Chris also tells us that on 16 November he and Paul Harvey are planning an exhibition, "The Newcastle Stuckists Celebrate the Mauretania" as it will be the Centenary of the maiden voyage of the ship the comic was named after.
"We plan to have paintings and comic artwork by me and Paul," says Chris. More details as we get them.
Stuckism is a radical and controversial art group that was co-founded in 1999 by Charles Thomson and Billy Childish (who left in 2001) along with eleven other artists. The name was derived by Thomson from an insult to Childish from his ex-girlfriend, Brit artist Tracey Emin, who had told him that his art was 'Stuck'.
Stuckists are pro-contemporary figurative painting with ideas and anti-conceptual art, mainly because of its lack of concepts. Stuckists have regularly demonstrated dressed as clowns against the Turner Prize. Several Stuckist Manifestos have been issued. One of them Remodernism inaugurates a renewal of spiritual values for art, culture and society to replace the emptiness of current Postmodernism.
The web site www.stuckism.com, started by Ella Guru, has disseminated these ideas, and in five years Stuckism has grown to an international art movement with over 100 groups round the world. These groups are independent and self-directed.
The Sporting Swine by Barney Farmer and Lee Healey, which first appeared in top men's magazine Maxim, is the latest professional strip to join the many others on ROK Comics from some of the UK's top comic creators.
The Sporting Swine has appeared in Maxim since around June 2005, initially in the UK only, then various European editions - including the Czech Republic and Bulgaria.
At the moment it appears, sporadically, in the US edition.
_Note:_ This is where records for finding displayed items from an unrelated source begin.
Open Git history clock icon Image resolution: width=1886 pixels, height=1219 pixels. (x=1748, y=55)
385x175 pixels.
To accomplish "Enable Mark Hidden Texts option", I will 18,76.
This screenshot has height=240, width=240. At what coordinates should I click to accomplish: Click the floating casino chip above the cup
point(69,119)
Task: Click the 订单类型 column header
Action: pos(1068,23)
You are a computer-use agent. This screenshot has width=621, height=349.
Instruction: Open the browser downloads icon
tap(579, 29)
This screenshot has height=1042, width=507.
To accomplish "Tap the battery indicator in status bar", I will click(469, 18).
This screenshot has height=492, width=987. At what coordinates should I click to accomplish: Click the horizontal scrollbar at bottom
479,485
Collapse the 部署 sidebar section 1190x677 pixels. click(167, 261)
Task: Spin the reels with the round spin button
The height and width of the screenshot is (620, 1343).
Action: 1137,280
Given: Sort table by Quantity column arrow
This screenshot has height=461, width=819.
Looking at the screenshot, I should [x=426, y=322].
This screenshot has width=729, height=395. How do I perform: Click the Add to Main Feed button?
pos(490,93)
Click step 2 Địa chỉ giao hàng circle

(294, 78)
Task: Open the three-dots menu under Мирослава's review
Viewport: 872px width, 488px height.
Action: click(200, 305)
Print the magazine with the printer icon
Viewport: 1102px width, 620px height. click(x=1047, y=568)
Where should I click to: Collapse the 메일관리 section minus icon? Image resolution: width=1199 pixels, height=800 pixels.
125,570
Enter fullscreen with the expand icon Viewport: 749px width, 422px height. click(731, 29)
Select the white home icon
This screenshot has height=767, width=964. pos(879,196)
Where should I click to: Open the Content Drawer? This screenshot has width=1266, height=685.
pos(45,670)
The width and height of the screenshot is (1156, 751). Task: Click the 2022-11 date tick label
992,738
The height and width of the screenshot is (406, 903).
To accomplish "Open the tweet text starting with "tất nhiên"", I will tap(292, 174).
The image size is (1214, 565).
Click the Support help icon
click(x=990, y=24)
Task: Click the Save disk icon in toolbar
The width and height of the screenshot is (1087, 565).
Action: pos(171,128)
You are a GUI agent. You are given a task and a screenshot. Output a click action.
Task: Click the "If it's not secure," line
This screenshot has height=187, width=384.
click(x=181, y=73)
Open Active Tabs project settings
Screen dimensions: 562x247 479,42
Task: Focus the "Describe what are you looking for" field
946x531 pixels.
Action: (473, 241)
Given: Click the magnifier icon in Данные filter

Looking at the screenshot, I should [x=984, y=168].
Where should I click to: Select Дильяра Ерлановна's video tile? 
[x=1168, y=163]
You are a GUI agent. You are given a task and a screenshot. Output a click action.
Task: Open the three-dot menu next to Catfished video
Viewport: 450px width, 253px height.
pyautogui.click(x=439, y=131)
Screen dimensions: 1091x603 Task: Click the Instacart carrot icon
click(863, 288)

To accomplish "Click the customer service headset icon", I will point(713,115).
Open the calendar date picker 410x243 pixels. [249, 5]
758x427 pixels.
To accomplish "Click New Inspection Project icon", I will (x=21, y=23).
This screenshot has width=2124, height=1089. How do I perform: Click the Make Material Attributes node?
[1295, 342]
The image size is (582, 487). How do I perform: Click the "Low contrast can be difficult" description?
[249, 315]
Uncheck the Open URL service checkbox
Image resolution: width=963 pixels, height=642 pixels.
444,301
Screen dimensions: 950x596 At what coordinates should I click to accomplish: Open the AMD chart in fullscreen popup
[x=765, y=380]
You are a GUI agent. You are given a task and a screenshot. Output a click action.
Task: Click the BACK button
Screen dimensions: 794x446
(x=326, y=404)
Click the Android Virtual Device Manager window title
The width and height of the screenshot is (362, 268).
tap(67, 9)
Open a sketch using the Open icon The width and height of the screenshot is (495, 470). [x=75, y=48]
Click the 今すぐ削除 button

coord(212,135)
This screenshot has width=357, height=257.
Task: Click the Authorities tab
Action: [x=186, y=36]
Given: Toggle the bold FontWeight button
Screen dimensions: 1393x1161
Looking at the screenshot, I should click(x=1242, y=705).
Barney and Lee are the team behind the critically acclaimed Drunken Bakers which appears in Viz magazine, which leading comic creator Alan Moore once described as "horrible" but "really funny" and Roberta Smith of the New York Times praised for "the aesthetic compression of Mr Farmer's dialogue and Mr Healey's Iine," which she said "convey an oppressive sense of the drinker's irresistable drive for oblivion."
"The characters came along January 2003 in an ill-fated strip called ‘Meat, the Wife’ Lee and I pitched at Viz," explains writer Barney Farmer. "It was sort of a dig at that anthropomorphistic comedy which has hung around like a bad smell ever since it was both made popular then mined to completion by Gary Larson in The Far Side.
"By 2003 this concept had reached a point where a tedious stand-up or sit-com character could say 'I saw a dog sharpening some pencils today' or 'What if monkeys opened bank accounts?' and expect, at worst, a reflex snigger.
"Anyhow, this non-Viz strip was about one man’s futile and infuriating attempts to drum human ways into his sow of a wife. The first (and only) strip had him slowly, surely bursting a spleen as she failed to comprehend the telephone. Wouldn’t even pick it up."
Neither did Viz, and the pair only came to mind again early 2005 when Greg Gutfeld, then editor of Maxim, asked us to come up with a more light-hearted strip for the magazine to go alongside their other strip Adventures of a Widower.
"I'm not sure how many we've done so far," says Barney, "But the best is the baseball one."
You can view a free sample of The Sporting Swine on ROK Comics below.
Just back from the San Diego Comic Convention where he has been busy promoting Crazy Mary, available via ROK Comics, creator Michael Colbert tells me the first print version of the story will be released in the US in November through Digital Webbing Presents.
Around the same time, Dimestore Productions is releasing an anthology of comic stories which includes another of Mike's stories, Krane, and Imperium Comics is looking at another short he wrote (with all the art already done) called Golem for their Trailer Park of Terror title.
Most importantly, says Mike, "I just bought a 12 inch tall radio controlled talking Dalek at comicon and I chase my dog around with it!" It's always good to have a hobby!